■ WHAT TO PRODUCE:
Every line below needs to be reproduced exactly.

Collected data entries

+ + +

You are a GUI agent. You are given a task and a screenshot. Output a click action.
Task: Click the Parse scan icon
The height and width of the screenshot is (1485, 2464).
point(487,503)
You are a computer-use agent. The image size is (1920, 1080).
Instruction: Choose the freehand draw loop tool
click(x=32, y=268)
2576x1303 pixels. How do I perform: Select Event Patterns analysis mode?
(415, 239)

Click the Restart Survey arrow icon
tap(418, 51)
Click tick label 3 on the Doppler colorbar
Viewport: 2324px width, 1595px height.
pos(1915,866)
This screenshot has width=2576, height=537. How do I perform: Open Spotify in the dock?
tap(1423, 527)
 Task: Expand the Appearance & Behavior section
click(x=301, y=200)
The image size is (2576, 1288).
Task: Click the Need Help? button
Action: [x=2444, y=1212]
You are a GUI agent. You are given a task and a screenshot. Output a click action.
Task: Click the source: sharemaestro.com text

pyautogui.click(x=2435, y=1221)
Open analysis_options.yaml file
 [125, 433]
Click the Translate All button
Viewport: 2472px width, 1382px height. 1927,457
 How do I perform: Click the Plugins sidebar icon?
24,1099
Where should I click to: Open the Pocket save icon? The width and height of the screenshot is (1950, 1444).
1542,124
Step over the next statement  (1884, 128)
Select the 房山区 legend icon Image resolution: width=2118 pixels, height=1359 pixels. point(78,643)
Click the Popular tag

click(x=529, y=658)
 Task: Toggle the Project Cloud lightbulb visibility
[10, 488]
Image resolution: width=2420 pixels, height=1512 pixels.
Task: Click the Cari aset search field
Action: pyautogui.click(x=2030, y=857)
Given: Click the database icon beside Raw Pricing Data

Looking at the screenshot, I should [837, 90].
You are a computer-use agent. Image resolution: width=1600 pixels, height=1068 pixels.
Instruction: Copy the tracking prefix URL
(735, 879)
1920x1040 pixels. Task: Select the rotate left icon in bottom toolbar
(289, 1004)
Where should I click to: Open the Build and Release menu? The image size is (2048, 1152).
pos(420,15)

+ + +

■ WRITTEN RESPONSE:
You are a GUI agent. You are given a task and a screenshot. Output a click action.
Task: Click the Parse scan icon
The height and width of the screenshot is (1485, 2464).
point(487,503)
You are a computer-use agent. The image size is (1920, 1080).
Instruction: Choose the freehand draw loop tool
click(x=32, y=268)
2576x1303 pixels. How do I perform: Select Event Patterns analysis mode?
(415, 239)

Click the Restart Survey arrow icon
tap(418, 51)
Click tick label 3 on the Doppler colorbar
Viewport: 2324px width, 1595px height.
pos(1915,866)
This screenshot has width=2576, height=537. How do I perform: Open Spotify in the dock?
tap(1423, 527)
 Task: Expand the Appearance & Behavior section
click(x=301, y=200)
The image size is (2576, 1288).
Task: Click the Need Help? button
Action: [x=2444, y=1212]
You are a GUI agent. You are given a task and a screenshot. Output a click action.
Task: Click the source: sharemaestro.com text

pyautogui.click(x=2435, y=1221)
Open analysis_options.yaml file
 [125, 433]
Click the Translate All button
Viewport: 2472px width, 1382px height. 1927,457
 How do I perform: Click the Plugins sidebar icon?
24,1099
Where should I click to: Open the Pocket save icon? The width and height of the screenshot is (1950, 1444).
1542,124
Step over the next statement  (1884, 128)
Select the 房山区 legend icon Image resolution: width=2118 pixels, height=1359 pixels. point(78,643)
Click the Popular tag

click(x=529, y=658)
 Task: Toggle the Project Cloud lightbulb visibility
[10, 488]
Image resolution: width=2420 pixels, height=1512 pixels.
Task: Click the Cari aset search field
Action: pyautogui.click(x=2030, y=857)
Given: Click the database icon beside Raw Pricing Data

Looking at the screenshot, I should [837, 90].
You are a computer-use agent. Image resolution: width=1600 pixels, height=1068 pixels.
Instruction: Copy the tracking prefix URL
(735, 879)
1920x1040 pixels. Task: Select the rotate left icon in bottom toolbar
(289, 1004)
Where should I click to: Open the Build and Release menu? The image size is (2048, 1152).
pos(420,15)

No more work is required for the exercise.